Saved entries:

──────────

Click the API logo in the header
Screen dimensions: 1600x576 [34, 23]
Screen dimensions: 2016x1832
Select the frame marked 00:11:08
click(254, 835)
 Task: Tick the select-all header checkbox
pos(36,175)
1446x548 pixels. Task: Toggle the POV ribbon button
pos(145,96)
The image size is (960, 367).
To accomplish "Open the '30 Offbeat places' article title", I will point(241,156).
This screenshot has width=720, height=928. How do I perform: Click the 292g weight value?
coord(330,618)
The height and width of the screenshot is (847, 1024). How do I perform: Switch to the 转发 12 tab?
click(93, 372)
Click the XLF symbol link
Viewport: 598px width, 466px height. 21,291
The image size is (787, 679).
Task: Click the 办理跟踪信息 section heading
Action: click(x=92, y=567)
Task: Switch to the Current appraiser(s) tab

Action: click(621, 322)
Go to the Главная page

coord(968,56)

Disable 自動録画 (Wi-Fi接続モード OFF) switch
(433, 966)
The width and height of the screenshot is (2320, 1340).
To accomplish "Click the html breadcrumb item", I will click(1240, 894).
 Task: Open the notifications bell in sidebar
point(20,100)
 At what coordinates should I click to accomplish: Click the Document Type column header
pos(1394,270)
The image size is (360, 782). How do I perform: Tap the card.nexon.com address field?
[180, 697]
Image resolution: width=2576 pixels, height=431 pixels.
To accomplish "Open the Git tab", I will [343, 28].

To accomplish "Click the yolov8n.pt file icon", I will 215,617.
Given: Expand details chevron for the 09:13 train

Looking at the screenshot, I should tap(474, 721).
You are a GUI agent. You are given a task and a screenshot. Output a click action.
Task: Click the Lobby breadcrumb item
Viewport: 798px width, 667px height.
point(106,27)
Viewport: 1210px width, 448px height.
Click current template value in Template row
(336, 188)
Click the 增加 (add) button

──────────

• _THE TASK_
Convert every line of the saved entries above into a JSON list of strings, one string per line, and leave out the blank lines.

• _WRITTEN SOLUTION_
[
  "Click the API logo in the header",
  "Screen dimensions: 1600x576 [34, 23]",
  "Screen dimensions: 2016x1832",
  "Select the frame marked 00:11:08",
  "click(254, 835)",
  " Task: Tick the select-all header checkbox",
  "pos(36,175)",
  "1446x548 pixels. Task: Toggle the POV ribbon button",
  "pos(145,96)",
  "The image size is (960, 367).",
  "To accomplish \"Open the '30 Offbeat places' article title\", I will point(241,156).",
  "This screenshot has width=720, height=928. How do I perform: Click the 292g weight value?",
  "coord(330,618)",
  "The height and width of the screenshot is (847, 1024). How do I perform: Switch to the 转发 12 tab?",
  "click(93, 372)",
  "Click the XLF symbol link",
  "Viewport: 598px width, 466px height. 21,291",
  "The image size is (787, 679).",
  "Task: Click the 办理跟踪信息 section heading",
  "Action: click(x=92, y=567)",
  "Task: Switch to the Current appraiser(s) tab",
  "Action: click(621, 322)",
  "Go to the Главная page",
  "coord(968,56)",
  "Disable 自動録画 (Wi-Fi接続モード OFF) switch",
  "(433, 966)",
  "The width and height of the screenshot is (2320, 1340).",
  "To accomplish \"Click the html breadcrumb item\", I will click(1240, 894).",
  " Task: Open the notifications bell in sidebar",
  "point(20,100)",
  " At what coordinates should I click to accomplish: Click the Document Type column header",
  "pos(1394,270)",
  "The image size is (360, 782). How do I perform: Tap the card.nexon.com address field?",
  "[180, 697]",
  "Image resolution: width=2576 pixels, height=431 pixels.",
  "To accomplish \"Open the Git tab\", I will [343, 28].",
  "To accomplish \"Click the yolov8n.pt file icon\", I will 215,617.",
  "Given: Expand details chevron for the 09:13 train",
  "Looking at the screenshot, I should tap(474, 721).",
  "You are a GUI agent. You are given a task and a screenshot. Output a click action.",
  "Task: Click the Lobby breadcrumb item",
  "Viewport: 798px width, 667px height.",
  "point(106,27)",
  "Viewport: 1210px width, 448px height.",
  "Click current template value in Template row",
  "(336, 188)",
  "Click the 增加 (add) button"
]